Seçilen Metin:

┌──

Harika görünüyorlardı.
Zaten antik kentin girişinde de satıcılar nar suyu satmakta idi. Bir bardak
içip içimizi bir nebze olsun serinlettik. Antik kente doğru ilerlerken
hediyelik eşya satan satıcıların önünde biraz oyalanıp, birkaç hediyelik eşyalar
aldık.
Bugünkü Demre İlçe
merkezinde ve civarında yer alan Myra Antik Kenti, aynı adı taşıyan ova
üzerinde kurulmuştur. Myros nehrinin (bugünkü Demre Çayı) batısındaki ulaşıma
elverişli kanal ile şehrin denizle bağlantısı sağlanmaktaydı. Kanalın diğer
yanında yer alan Andriake (Çayağzı) limanından da bölgenin deniz ulaşımı ve
ticareti yürütülmekteydi. Myra Antik Kenti özellikle Likya Dönemi kaya
mezarları, Roma Dönemi tiyatrosu ve Bizans Dönemi Aziz Nikolaos Kilisesi (Noel
Baba) ile ünlüdür.
Likya Birliğinin
Metropolisi olan şehirde, Likyalı zengin kişilerin yardımları ile birçok yapı
inşa edilmiş ve onarılmıştır.
Bizans Döneminde
ise Myra, dini yönden olduğu kadar idari yönden de önde gelen şehirlerden biri
olmuştur. Günümüze dek ulaşan ününü, Aziz Nikolaos'un (Noel Baba) şehrin
piskoposu olmasına ve ölümünden sonra aziz mertebesine ulaşıp adına kilise
yapılmasına borçludur. Myra, 7. yy.dan itibaren gerek deprem, su baskını ve
Demre Çayı'nın getirdiği alüvyonlar, gerekse Arap akınları sebebiyle önemini
yitirip 12. yy.da köy hüviyetine
dönüşmüştür.
Günümüz kalıntılarını,
akropolün güney eteğinde yer alan tiyatro ile her iki yanında yer alan kaya
mezarları oluşturur. Yapılan araştırmalara göre bugün oldukça sağlam durumda
olan Roma Dönemi surlarının | dışında, Helenistik hatta İ.Ö.5.y.y.'a tarihlenen
sur kalıntılarına akropol tepesi ve çevresinde rastlamak mümkündür. Akropolün güney eteğinde yer alan
tiyatro, gerek oturma sıraları gerekse sahne binası ile iyi korunmuş bir Roma
Dönemi tiyatrosunun özelliklerini yansıtır. Sahne binası ikinci katın yarısına
kadar ayaktadır.

└──

Kaynaktan Alıntı:
┌──

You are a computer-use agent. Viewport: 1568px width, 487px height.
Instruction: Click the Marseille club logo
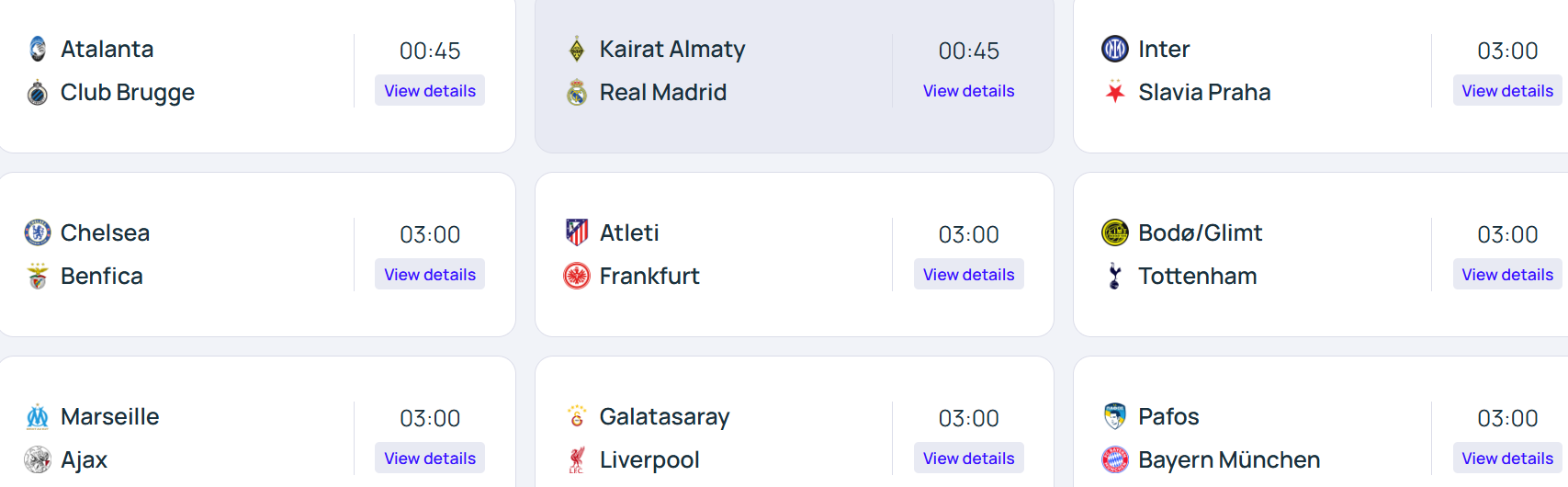38,416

└──

Görevler ve Alıştırmalar:
**A.** Myra Antik Kenti hakkındaki metinden "Bugünkü Demre İlçe" sözcükleriyle açılıp "edilmiş ve onarılmıştır." sözcükleriyle kapanan bölümü hiç değiştirmeden yazın.
**B.** Myra Antik Kenti hakkındaki metne göre aşağıdaki soruları yanıtlayın.
(i) Andriake limanının metinde parantez içinde verilen diğer adı nedir?
(ii) Myra, 12. yüzyılda neye dönüşmüştür?
(iii) Tiyatronun sahne binası hangi seviyeye kadar ayaktadır?

Görev Sonuçları:
**A.**
Bugünkü Demre İlçe
merkezinde ve civarında yer alan Myra Antik Kenti, aynı adı taşıyan ova
üzerinde kurulmuştur. Myros nehrinin (bugünkü Demre Çayı) batısındaki ulaşıma
elverişli kanal ile şehrin denizle bağlantısı sağlanmaktaydı. Kanalın diğer
yanında yer alan Andriake (Çayağzı) limanından da bölgenin deniz ulaşımı ve
ticareti yürütülmekteydi. Myra Antik Kenti özellikle Likya Dönemi kaya
mezarları, Roma Dönemi tiyatrosu ve Bizans Dönemi Aziz Nikolaos Kilisesi (Noel
Baba) ile ünlüdür.
Likya Birliğinin
Metropolisi olan şehirde, Likyalı zengin kişilerin yardımları ile birçok yapı
inşa edilmiş ve onarılmıştır.

**B.**
(i) Çayağzı.
(ii) Myra, 12. yüzyılda köy hüviyetine dönüşmüştür.
(iii) Sahne binası ikinci katın yarısına kadar ayaktadır.